* **Source data**
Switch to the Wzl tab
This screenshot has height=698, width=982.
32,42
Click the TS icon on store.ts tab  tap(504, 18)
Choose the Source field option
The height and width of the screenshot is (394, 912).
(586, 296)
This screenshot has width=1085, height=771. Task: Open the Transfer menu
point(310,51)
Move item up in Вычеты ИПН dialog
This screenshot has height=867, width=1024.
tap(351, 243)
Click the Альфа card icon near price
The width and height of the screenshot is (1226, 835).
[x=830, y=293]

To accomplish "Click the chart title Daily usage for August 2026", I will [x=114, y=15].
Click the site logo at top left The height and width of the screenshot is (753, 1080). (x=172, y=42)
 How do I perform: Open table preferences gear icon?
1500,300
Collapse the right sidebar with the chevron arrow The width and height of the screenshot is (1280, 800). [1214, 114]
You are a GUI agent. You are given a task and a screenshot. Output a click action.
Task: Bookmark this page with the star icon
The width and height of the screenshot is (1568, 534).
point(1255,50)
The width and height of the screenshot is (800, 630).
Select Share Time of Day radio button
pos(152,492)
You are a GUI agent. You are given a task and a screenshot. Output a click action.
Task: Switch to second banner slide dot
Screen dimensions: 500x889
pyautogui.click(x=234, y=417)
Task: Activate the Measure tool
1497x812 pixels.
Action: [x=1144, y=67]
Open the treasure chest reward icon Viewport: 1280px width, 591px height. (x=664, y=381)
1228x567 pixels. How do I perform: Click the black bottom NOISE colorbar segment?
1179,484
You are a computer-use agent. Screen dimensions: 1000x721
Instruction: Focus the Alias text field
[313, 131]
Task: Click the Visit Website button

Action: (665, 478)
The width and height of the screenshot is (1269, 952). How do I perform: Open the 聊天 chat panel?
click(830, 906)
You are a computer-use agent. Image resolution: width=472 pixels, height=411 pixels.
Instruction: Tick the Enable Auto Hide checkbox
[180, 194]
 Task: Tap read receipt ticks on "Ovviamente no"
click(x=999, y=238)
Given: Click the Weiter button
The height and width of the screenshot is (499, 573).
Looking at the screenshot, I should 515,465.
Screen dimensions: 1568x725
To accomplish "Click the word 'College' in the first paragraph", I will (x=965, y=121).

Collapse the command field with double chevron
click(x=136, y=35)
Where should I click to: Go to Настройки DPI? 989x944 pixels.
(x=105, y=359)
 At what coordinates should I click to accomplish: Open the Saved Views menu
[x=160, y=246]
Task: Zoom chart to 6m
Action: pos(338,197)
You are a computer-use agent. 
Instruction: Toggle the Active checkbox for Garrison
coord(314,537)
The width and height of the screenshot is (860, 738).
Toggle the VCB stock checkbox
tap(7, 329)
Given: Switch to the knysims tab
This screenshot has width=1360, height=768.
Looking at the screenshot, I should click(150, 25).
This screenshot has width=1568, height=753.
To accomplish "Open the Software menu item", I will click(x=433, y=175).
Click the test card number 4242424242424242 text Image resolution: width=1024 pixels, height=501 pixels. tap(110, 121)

* **Description of the task**
The lines to return are those in the records above that hold the word "card".

* **Finished exercise**
Click the Альфа card icon near price
Click the test card number 4242424242424242 text Image resolution: width=1024 pixels, height=501 pixels. tap(110, 121)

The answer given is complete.